In retrospect, it’s a miracle how long Nintendo managed to milk the shelf life of the original Game Boy handheld. Released in 1989, the system revolutionized handheld gaming, even though it was in black and white and had less processing power than even the NES at the time. One of the best-selling gaming consoles of all time, it ended up having much more popularity than its competitors in the Sega Game Gear, despite that system having a color screen.
However, the Game Boy Advance, which launched in North America in June 2001, was a real revolution in handheld technology. Able to play much more powerful games (and somewhat derisively considered a portable SNES), the system also became one of the most beloved portable systems ever.
With Super Mario Advance and F-Zero games available right at launch, the system still had a few drawbacks – a lack of a backlit screen worked against the GBA – but made up for it with a massive library of amazing games across all genres. From RPGs like Golden Sun and the third generation of Pokemon to original Zelda adventures that helped sell the system, there were plenty of reasons to make the GBA a hot ticket item.
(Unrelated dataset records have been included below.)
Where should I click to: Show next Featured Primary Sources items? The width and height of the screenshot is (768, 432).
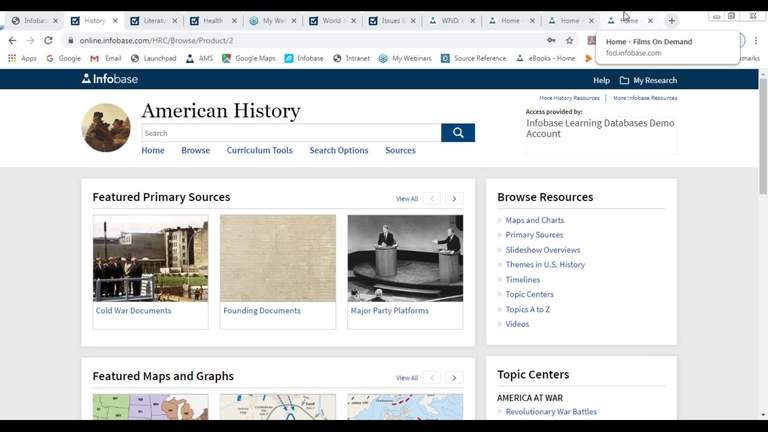454,199
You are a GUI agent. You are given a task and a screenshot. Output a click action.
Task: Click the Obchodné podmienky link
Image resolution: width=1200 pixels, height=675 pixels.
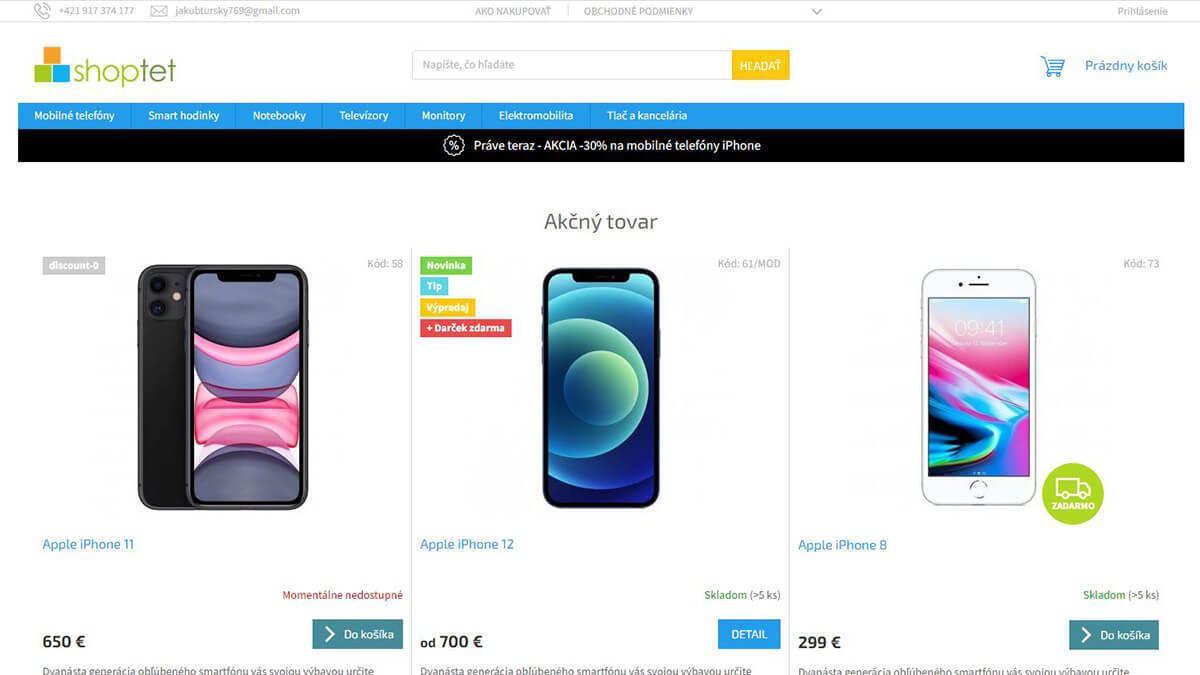coord(638,11)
The cheap price helped too, of course.
The GBA had plenty of ports, sure. From multiple Mario 2D adventures to Legend Of Zelda: LTTP, the GBA could rightfully be seen as one that relied on ports. However, with the amount of original titles available (seriously, have you played Riviera: The Promised Land?), the Game Boy Advance’s technology and gaming variety helped kill off most competitors in the handheld market.